Winkley found out that Accord was having trouble with the quality of some images from the mammogram films. And she found out that some northern Montana women have to wait as long as six months between finding a tiny lump on a breast and getting results from a film mammogram.

"That's unreal. You can't wait. To have something unknown and wait six months to find out what it is - that's unacceptable," Winkley said.

That prompted Winkley to donate more than $1 million to construct and deliver the coach and its mammography equipment.

"If there's one woman that we can get to on time, it's worth the entire thing," Winkley said.

Doctors recommend that women 40 years of age and older get mammograms once every one or two years. Nationwide, 73 percent of women in that age group get mammograms annually, according to the federal Centers for Disease Control and Prevention.

In Flathead County, an estimated 43 percent of women 40 and older are getting annual mammograms, Rourke and Accord said in an interview last year. No one knows why Flathead County's figures are significantly lower than the national average.

Breast cancer is the second or third most likely cause of death among women who suffer cancer, depending on which statistics are cited.

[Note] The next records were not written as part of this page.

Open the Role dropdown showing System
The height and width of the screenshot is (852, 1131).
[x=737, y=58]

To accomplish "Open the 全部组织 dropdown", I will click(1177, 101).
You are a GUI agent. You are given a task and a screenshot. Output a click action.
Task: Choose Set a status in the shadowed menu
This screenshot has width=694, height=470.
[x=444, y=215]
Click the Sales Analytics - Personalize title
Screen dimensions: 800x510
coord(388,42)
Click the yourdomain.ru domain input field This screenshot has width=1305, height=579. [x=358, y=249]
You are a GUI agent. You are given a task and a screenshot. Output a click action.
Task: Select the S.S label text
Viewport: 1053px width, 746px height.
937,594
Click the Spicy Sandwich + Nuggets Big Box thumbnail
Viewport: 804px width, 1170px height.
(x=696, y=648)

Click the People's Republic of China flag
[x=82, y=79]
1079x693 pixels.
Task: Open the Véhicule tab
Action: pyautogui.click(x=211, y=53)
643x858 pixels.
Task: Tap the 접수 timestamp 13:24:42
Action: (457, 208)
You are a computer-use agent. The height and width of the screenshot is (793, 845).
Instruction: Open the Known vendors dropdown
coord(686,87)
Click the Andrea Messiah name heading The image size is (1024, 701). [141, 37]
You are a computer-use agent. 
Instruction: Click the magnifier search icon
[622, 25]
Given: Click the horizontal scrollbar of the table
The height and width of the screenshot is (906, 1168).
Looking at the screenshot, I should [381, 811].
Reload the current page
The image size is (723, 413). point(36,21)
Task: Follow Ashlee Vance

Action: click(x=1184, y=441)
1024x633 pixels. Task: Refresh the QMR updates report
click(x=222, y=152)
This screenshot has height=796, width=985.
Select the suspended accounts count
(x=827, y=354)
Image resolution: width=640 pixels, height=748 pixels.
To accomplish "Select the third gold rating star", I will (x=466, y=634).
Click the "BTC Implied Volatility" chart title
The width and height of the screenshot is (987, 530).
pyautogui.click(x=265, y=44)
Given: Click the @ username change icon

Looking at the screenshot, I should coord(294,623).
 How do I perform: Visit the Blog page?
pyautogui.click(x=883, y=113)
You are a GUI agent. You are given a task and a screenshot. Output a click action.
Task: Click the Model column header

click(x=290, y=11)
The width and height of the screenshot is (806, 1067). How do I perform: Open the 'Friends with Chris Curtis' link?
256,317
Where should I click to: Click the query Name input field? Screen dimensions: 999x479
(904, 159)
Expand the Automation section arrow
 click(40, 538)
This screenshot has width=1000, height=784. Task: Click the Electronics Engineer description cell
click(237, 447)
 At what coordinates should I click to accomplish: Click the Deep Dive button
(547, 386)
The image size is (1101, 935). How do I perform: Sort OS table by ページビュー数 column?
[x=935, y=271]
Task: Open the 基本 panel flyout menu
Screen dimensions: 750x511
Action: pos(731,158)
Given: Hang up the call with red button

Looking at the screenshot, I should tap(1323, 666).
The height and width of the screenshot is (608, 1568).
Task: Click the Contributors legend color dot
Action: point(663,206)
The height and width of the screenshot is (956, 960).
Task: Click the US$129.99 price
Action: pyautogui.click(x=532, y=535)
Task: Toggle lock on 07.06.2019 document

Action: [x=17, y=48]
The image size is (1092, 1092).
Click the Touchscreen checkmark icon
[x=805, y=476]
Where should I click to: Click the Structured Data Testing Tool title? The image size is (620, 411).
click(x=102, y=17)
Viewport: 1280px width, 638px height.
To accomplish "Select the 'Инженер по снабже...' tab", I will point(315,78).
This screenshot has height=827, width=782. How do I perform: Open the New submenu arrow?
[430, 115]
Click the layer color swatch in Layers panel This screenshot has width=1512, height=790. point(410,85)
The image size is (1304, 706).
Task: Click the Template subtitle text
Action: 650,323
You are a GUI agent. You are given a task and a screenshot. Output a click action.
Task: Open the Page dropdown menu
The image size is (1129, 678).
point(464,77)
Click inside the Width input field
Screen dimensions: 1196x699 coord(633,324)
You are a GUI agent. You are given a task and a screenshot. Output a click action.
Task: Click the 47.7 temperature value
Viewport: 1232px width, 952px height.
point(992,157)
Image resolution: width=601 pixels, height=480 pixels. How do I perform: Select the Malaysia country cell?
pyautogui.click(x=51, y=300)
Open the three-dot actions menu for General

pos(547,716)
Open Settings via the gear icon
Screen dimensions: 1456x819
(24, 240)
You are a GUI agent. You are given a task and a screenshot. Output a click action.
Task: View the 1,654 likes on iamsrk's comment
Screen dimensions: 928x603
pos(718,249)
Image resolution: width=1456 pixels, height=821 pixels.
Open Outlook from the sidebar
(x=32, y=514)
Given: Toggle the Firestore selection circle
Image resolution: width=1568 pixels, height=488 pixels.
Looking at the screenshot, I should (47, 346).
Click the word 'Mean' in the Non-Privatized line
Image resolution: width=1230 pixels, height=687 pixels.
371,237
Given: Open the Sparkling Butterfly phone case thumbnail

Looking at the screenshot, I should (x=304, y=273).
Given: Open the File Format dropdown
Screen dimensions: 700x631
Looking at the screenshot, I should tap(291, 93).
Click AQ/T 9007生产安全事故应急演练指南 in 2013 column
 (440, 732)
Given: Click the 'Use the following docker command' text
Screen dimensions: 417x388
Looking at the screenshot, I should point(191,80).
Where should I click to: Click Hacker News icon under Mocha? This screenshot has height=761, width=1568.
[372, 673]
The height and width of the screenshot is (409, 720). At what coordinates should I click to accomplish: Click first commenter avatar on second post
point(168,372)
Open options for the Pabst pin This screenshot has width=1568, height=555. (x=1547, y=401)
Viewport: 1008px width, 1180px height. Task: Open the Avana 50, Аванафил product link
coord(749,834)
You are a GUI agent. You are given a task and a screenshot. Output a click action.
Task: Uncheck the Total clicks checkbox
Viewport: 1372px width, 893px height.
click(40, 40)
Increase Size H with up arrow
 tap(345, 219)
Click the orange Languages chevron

A woman has a one-in-eight chance of getting invasive breast cancer and a one-in-33 chance of dying a breast cancer-related death, according to the American Cancer Society.

The CDC estimates that routine mammograms have trimmed breast cancer deaths by 20 percent for women in their 40s, and from 20 percent to 35 percent for women ages 50 to 69. About 94 percent of breast cancers are found in women 40 and older, according to federal figures.

Breast cancer is also found in men, though rarely.